Il aura fallu le succès inattendu (400.000 visiteurs) d'une exposition sur la traite négrière, "Les Anneaux de la Mémoire", en 1992, et la commémoration des 150 ans de l'abolition de l'esclavage en 1998, pour que débute vraiment le travail de mémoire dans la ville.

"Notre association avait commandé à une jeune artiste une oeuvre pour commémorer cette date. Mais cette statue, qui représentait un esclave décharné, libéré de ses chaînes, a été profanée", raconte Michel Cocotier. "Cela a créé un énorme émoi et la semaine suivante la ville a décidé de se doter d'un lieu de mémoire, qui a abouti à la création du mémorial, 14 ans plus tard".

L'Etat a également joué un rôle important, relève Myriam Cottias.

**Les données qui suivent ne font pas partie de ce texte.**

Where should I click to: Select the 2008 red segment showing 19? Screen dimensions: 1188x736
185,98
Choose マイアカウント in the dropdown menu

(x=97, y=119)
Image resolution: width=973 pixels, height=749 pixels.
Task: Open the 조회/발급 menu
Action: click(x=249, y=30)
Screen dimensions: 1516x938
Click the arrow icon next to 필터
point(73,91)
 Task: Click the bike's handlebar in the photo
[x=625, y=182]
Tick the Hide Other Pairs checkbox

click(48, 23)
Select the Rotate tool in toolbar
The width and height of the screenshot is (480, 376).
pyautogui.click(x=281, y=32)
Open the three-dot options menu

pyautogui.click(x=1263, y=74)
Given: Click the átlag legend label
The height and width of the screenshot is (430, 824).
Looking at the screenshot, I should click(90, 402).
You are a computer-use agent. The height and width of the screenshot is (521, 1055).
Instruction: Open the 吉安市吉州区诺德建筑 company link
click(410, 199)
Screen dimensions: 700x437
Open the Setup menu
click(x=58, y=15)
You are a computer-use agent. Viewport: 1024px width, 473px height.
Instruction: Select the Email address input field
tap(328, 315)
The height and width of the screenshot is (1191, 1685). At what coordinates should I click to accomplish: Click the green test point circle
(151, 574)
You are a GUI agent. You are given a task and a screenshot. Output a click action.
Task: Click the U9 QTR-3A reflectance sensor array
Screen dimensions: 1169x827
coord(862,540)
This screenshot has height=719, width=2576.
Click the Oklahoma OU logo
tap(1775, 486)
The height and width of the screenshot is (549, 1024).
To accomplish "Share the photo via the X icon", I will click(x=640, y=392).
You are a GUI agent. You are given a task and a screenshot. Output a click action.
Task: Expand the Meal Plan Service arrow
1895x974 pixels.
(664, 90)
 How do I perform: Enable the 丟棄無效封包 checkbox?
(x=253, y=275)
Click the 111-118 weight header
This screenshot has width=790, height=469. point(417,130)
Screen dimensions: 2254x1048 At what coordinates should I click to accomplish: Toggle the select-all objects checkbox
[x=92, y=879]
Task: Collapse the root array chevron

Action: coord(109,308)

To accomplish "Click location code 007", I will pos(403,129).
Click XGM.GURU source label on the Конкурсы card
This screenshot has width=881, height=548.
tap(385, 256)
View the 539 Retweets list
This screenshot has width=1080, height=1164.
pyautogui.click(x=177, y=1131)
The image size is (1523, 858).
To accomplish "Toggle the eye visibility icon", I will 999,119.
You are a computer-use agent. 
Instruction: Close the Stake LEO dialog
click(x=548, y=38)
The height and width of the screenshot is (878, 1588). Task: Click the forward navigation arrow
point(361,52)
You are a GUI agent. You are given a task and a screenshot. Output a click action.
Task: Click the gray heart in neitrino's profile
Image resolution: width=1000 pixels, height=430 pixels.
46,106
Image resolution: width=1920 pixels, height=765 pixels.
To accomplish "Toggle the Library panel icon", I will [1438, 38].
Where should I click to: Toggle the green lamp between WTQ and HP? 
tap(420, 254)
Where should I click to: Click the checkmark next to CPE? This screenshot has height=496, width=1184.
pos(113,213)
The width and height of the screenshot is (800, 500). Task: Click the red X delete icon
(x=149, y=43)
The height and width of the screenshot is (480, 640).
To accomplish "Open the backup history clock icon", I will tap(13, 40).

En 2001, la France a ainsi été le premier pays à adopter une loi reconnaissant que la traite, comme l'esclavage, "constitue un crime contre l'Humanité".

Le Britannique Tony Blair, alors Premier ministre, s'était borné en 2007 à présenter des excuses pour la traite et l'esclavage, pointe Mme Cottias.

"Mais il ne faut pas en rester là", estime Michel Cocotier. "L'Europe entière s'est développée grâce à l'esclavage" et les pays africains "en payent encore le prix aujourd'hui", souligne-t-il en proposant d'accroître l'aide au développement aux pays les plus touchés par la traite négrière.